__EXERCISE REQUIREMENTS__. List the lines as a numbered list from the line containing "Given: Click the" up to and including the line containing "Looking at the screenshot, I should 106,323.", omitting any blank lines.

__ENTRIES__.
>>>
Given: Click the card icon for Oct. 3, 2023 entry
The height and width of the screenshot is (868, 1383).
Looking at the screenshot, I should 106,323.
<<<
>>>
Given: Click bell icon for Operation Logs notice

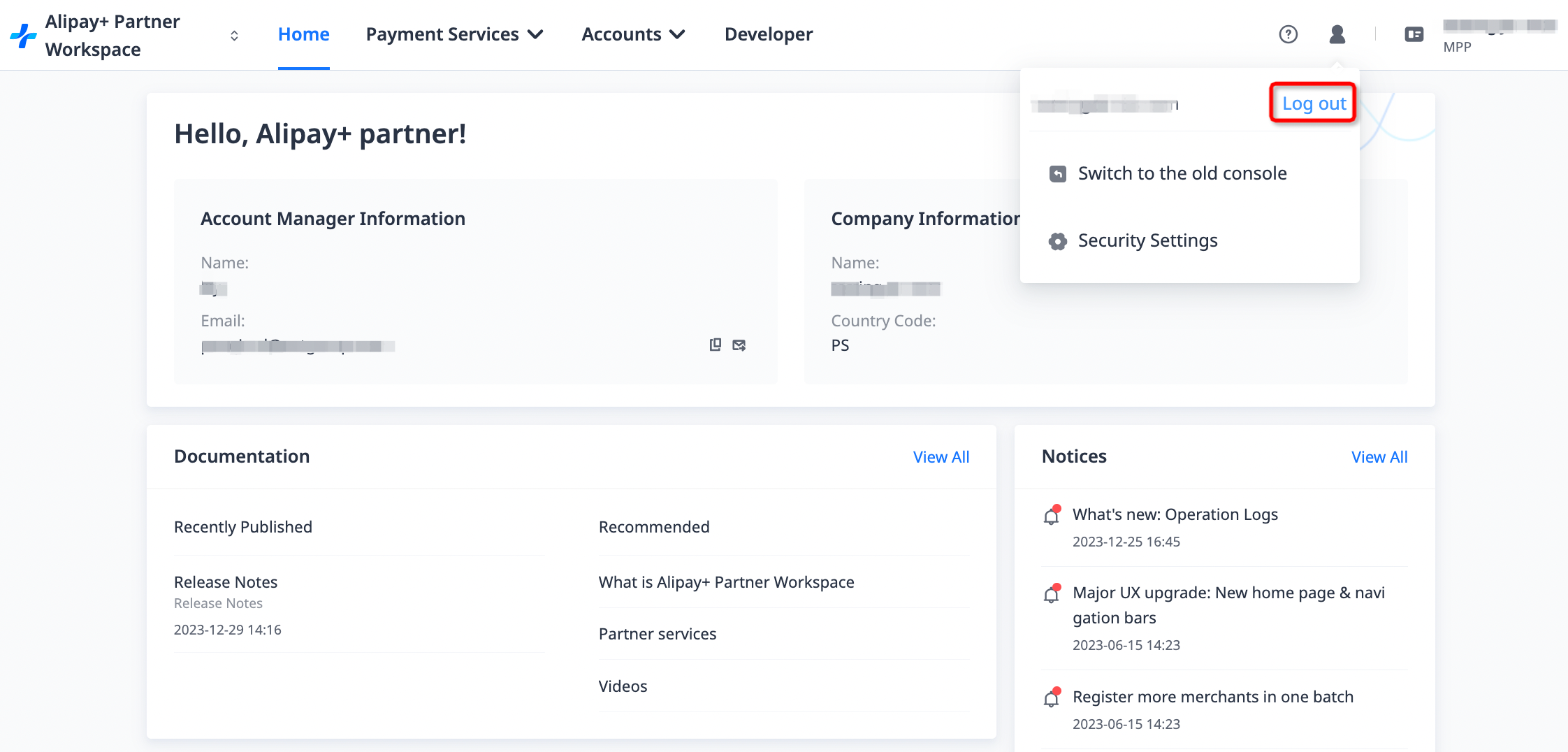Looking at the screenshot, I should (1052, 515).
<<<
__RESPONSE FOR THIS EXERCISE__.
1. Given: Click the card icon for Oct. 3, 2023 entry
2. The height and width of the screenshot is (868, 1383).
3. Looking at the screenshot, I should 106,323.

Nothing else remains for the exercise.